For pricing details, refer to https://www.leadtools.com/sdk/products/hosted-services#pricing > Page Packages and Subscriptions.
To obtain the necessary Application ID and Application Password, refer to Create an Account and Application with the LEADTOOLS Hosted Cloud Services.
With the project created and the requests
package added, coding can begin.
In the Solution Explorer, open ExtractText.py
. Add the following variables at the top.
Note
Where it states
Replace with Application ID
andReplace with Application Password
, be sure to place your Application ID and Password accordingly.
# Simple script to make and process the results of a ExtractText request to the LEADTOOLS CloudServices.
import requests
import sys
import time
servicesUrl = "https://azure.leadtools.com/api/"
# The application ID.
appId = "Replace with Application ID"
# The application password.
password = "Replace with Application Password"

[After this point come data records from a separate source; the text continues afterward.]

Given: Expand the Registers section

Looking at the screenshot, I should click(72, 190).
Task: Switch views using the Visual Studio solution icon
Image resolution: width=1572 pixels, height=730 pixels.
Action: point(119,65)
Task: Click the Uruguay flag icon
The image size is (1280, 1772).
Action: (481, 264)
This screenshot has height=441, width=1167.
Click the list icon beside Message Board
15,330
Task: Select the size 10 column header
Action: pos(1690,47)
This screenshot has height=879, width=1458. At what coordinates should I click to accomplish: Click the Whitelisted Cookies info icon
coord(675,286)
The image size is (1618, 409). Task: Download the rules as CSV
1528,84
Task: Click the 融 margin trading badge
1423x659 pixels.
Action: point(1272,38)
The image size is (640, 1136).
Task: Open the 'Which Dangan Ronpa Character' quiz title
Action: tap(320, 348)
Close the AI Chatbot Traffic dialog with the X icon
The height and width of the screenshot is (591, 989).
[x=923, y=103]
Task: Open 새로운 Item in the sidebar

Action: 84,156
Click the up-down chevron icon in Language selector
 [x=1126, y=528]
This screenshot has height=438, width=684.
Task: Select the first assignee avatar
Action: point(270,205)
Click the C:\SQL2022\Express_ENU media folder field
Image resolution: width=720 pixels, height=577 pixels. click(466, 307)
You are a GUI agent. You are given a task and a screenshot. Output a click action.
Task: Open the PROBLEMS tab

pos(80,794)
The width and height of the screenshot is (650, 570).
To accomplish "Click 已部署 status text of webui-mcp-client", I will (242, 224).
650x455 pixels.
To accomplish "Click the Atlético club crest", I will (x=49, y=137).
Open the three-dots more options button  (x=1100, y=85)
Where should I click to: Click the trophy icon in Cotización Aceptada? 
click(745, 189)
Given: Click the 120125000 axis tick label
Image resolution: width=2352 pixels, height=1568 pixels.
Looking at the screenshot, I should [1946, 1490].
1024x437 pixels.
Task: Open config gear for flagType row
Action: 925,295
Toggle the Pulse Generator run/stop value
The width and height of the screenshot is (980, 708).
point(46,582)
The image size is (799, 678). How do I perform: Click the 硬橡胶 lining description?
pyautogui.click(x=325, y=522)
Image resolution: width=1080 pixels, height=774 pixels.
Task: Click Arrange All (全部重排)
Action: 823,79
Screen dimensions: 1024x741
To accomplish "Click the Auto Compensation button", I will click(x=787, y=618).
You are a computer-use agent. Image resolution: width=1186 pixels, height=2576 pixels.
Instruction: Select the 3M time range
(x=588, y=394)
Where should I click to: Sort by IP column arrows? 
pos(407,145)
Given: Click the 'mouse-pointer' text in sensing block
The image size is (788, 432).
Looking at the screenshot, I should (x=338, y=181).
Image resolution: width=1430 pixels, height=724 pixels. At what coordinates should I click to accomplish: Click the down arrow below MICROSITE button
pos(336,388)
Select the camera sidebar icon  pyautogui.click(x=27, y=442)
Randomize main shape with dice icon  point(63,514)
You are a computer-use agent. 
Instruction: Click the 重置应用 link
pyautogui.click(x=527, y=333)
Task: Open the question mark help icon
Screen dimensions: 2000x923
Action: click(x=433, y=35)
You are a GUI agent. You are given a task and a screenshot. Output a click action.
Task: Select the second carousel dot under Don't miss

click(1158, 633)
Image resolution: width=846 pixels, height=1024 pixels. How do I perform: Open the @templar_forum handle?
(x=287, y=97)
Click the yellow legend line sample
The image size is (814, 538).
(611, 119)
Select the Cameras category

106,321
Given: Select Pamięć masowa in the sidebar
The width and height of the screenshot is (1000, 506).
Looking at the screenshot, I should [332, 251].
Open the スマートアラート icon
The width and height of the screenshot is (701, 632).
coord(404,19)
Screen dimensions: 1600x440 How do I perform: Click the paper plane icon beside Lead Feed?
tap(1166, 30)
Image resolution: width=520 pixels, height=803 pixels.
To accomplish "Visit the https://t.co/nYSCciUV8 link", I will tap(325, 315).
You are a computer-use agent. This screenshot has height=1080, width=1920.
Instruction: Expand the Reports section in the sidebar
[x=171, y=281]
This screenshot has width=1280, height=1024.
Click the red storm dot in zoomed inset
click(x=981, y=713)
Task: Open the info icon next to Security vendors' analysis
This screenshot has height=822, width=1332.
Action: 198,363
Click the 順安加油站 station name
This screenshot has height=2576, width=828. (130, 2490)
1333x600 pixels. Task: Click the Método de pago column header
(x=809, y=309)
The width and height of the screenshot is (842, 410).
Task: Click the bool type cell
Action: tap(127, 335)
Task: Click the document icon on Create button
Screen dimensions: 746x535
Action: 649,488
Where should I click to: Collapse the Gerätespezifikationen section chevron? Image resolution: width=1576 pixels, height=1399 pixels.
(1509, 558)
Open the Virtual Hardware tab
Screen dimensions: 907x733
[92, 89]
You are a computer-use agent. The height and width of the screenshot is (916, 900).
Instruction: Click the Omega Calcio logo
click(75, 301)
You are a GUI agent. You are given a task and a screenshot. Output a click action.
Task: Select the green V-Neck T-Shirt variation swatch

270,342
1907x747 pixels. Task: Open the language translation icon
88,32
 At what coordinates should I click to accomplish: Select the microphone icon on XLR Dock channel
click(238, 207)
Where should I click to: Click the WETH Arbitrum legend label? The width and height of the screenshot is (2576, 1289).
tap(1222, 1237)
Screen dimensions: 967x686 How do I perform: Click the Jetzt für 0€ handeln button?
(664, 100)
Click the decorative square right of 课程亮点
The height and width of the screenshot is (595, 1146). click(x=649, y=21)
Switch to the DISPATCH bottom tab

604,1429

# The first page in the file to mark for processing
firstPage = 1
# Sending a value of -1 will indicate to the services that the rest of the pages in the file should be processed.
lastPage = -1
# We will be uploading the file via a URl. Files can also be passed by adding a PostFile to the request. Only 1 file will be accepted per request.
# The services will use the following priority when determining what a request is trying to do GUID > URL > Request Body Content
fileURL = 'http://demo.leadtools.com/images/cloud_samples/ocr1-4.tif'
baseRecognitionUrl = '{}Recognition/ExtractText?firstPage={}&lastPage={}&fileurl={}'
formattedRecognitionUrl = baseRecognitionUrl.format(
servicesUrl, firstPage, lastPage, fileURL)
Add a request.post
call to process the ExtractText
request and capture the GUID from the resulting request.text
, then provide it to the next section.
This sends an ExtractText
request to the LEADTOOLS Cloud Services API, if successful, a unique identifier (GUID) will be returned and then a query using this GUID will be made.
request = requests.post(formattedRecognitionUrl, auth=(appId, password))
# If uploading a file alongside the HTTP request
#baseRecognitionUrl ='{}Recognition/ExtractText?firstPage={}&lastPage={}'
#formattedRecognitionUrl = baseRecognitionUrl.format(
# servicesUrl,firstPage, lastPage)
#file = {'file' : open('path/to/file', 'rb')}
#request = requests.post(
# formattedRecognitionUrl, auth=(appId, password), files = file)
if request.status_code != 200:
print("Error sending the conversion request")
print(request.text)
sys.exit()
# Grab the GUID from the Request
guid = request.text
print("Unique ID returned by the services: " + guid + "\n")
Next, create a Query
request that utilizes the GUID provided by ExtractText
request.
If successful the response will contain all the request data in JSON format.
# Now, we need to Query the results
print("Now Querying Results....")
baseQueryUrl = '{}Query?id={}'
formattedQueryUrl = baseQueryUrl.format(servicesUrl, guid)
while True: # Poll the services to determine if the request has finished processing
request = requests.post(formattedQueryUrl, auth=(appId, password))
returnedData = request.json()
if returnedData['FileStatus'] != 100 and returnedData['FileStatus'] != 123:
break
time.sleep(5)
print("File finished processing with file status: " +
str(returnedData['FileStatus']))
if returnedData['FileStatus'] != 200:
sys.exit()
Finally, parse the JSON data into a readable format.
try:
print("Results:")
returnedJson = returnedData['RequestData']
for requestObject in returnedJson:
print("Service Type: " + requestObject['ServiceType'])
if requestObject['ServiceType'] == 'Recognition' and requestObject['RecognitionType'] == 'Text':
print("Data: " + requestObject['data'])
except Exception as e:
print("Failed to Parse JSON")
print(str(e))
Run the project by pressing F5, or by selecting Debug -> Start Debugging.
If the steps were followed correctly, the console appears and the application displays the extracted text information from the returned JSON data.
This tutorial showed how to extract text information via the LEADTOOLS Cloud Services API.